=== Fragmento del texto ===

TRAÍA, colgado al cuello, un cartón. Le tapaba el abdomen, al estilo de los petos antiguos usados por los árbitros de béisbol.
Iba con una cesta en la mano derecha, una cesta con billetes, que justificaba el texto escrito en el cartón enorme: «Te pido, por favor, que me ayudes. Dame lo que puedas y que Dios te bendiga».
Casi todos lo miraban mientras surcaba cada calle. Unos echaban más dinero a la canasta, casi llena; otros movían la cabeza con un «no» y alguno le gritaba desde la distancia: «¡Ponte a trabajar!».
Una persona se le acercó y él le extendió la mano. Pero el curioso no le dio un peso, solo le preguntó la edad. El joven no articuló palabra alguna. Levantó dos dedos, luego cuatro. Es decir, tenía 24 años.
«¿Y no hablas? ¿Qué tienes? ¿Y tu familia?», volvió a indagar en ráfagas. Entonces el menesteroso dio la vuelta y se marchó rápido.
Ese día miré cada gesto con una mezcla de incredulidad y amargura, de duda y tristeza. No sabía si estaba
presenciando el ardid de un pillo de estos tiempos o el desespero de un necesitado.
Trátese de una variante u otra, punza el corazón ver episodios como estos, antes muy raros en nuestro país, que siempre se ufanó, con razón, de haber reducido notablemente la mendicidad, la indigencia y hasta la pillería social.
Días atrás otro imberbe pedía públicamente ayuda monetaria para «comprar unas medicinas» y un tercero, joven también, rogaba por dinero con el afán de «completar para una merienda».
Pensando en ellos y en otros con historias similares, concluyo que resultaría imperdonable encogerse de hombros ante estos hechos o creer que los llamados «casos aislados» no han ido creciendo en nuestra sociedad.
Siempre hubo personas en las aceras, generalmente desvalidas, suplicando limosnas y favores, pesetas a sus santos o monedas para subsistir. Pero ahora mismo, en nuestra
novela real, uno presencia con mayor
frecuencia escenas que dibujan la mano extendida, los ojos a la espera, la limosna física y espiritual.
Y tiene la sensación de que, por una causa u otra, también hay más seres humanos de corta edad dedicándose a pedir a la vista pública, como si fuera un oficio más… o una manera de subsistir.
Las crisis suelen disparar las privaciones y carencias, claro. Lo triste sería que los agobios materiales nos lleven a olvidar el trabajo social, la unidad de los llamados factores, el tratamiento multisectorial de nuestros problemas. O que, después del debate generado hace unos meses, pensemos que «ya se dijo todo».
A fin de cuentas, nos debería doler en lo más hondo aquel cartel del joven de 24 años, quien, por cierto, días después estaba a las puertas de un mercado agropecuario, con un cartón más pequeño, una cesta mucho más grande para recaudar dinero y un texto más corto sin Dios y sin las vírgenes.

===

Qué hacer:
**a)** Reproduzca el pasaje del texto sobre la mendicidad que se abre con las palabras que contienen «Trátese de una» y se cierra con «en nuestra sociedad.».
**b)** Según el texto sobre la mendicidad, ¿qué edad tenía el joven que llevaba el cartón colgado al cuello?
Las filas no intervienen en nada de esto.

=== Datos ===

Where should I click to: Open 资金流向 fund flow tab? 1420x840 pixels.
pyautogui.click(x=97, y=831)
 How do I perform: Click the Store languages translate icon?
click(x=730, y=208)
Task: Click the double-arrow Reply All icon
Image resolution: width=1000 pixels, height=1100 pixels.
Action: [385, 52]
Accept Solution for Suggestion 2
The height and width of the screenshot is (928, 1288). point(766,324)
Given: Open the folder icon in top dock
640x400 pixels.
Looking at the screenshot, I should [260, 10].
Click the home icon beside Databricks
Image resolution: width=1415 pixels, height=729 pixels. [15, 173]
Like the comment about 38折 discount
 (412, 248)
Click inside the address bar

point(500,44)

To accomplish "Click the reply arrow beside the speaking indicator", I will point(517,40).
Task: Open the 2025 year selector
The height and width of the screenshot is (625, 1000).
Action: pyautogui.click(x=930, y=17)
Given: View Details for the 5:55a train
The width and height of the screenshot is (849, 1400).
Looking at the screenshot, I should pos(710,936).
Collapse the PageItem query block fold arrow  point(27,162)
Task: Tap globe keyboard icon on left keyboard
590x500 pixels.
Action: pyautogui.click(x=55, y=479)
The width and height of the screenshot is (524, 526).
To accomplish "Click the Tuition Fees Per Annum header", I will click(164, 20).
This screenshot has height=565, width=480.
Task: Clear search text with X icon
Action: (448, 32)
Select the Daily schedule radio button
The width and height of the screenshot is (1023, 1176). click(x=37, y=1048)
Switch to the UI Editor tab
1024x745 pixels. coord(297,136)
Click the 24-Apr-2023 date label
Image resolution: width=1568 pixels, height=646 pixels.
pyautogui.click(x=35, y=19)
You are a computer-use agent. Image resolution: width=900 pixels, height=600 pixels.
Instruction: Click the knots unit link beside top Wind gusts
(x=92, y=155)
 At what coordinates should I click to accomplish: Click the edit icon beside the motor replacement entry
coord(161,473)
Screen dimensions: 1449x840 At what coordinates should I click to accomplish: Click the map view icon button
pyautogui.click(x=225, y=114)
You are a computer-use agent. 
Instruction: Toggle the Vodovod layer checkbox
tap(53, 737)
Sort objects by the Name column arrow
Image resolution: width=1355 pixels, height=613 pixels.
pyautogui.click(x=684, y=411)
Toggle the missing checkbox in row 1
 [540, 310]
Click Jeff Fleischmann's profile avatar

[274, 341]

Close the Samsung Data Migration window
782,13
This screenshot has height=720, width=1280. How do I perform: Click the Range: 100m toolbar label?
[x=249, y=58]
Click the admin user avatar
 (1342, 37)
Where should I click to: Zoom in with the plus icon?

===

Respuestas dadas:
**a)**
Trátese de una variante u otra, punza el corazón ver episodios como estos, antes muy raros en nuestro país, que siempre se ufanó, con razón, de haber reducido notablemente la mendicidad, la indigencia y hasta la pillería social.
Días atrás otro imberbe pedía públicamente ayuda monetaria para «comprar unas medicinas» y un tercero, joven también, rogaba por dinero con el afán de «completar para una merienda».
Pensando en ellos y en otros con historias similares, concluyo que resultaría imperdonable encogerse de hombros ante estos hechos o creer que los llamados «casos aislados» no han ido creciendo en nuestra sociedad.

**b)** Tenía 24 años.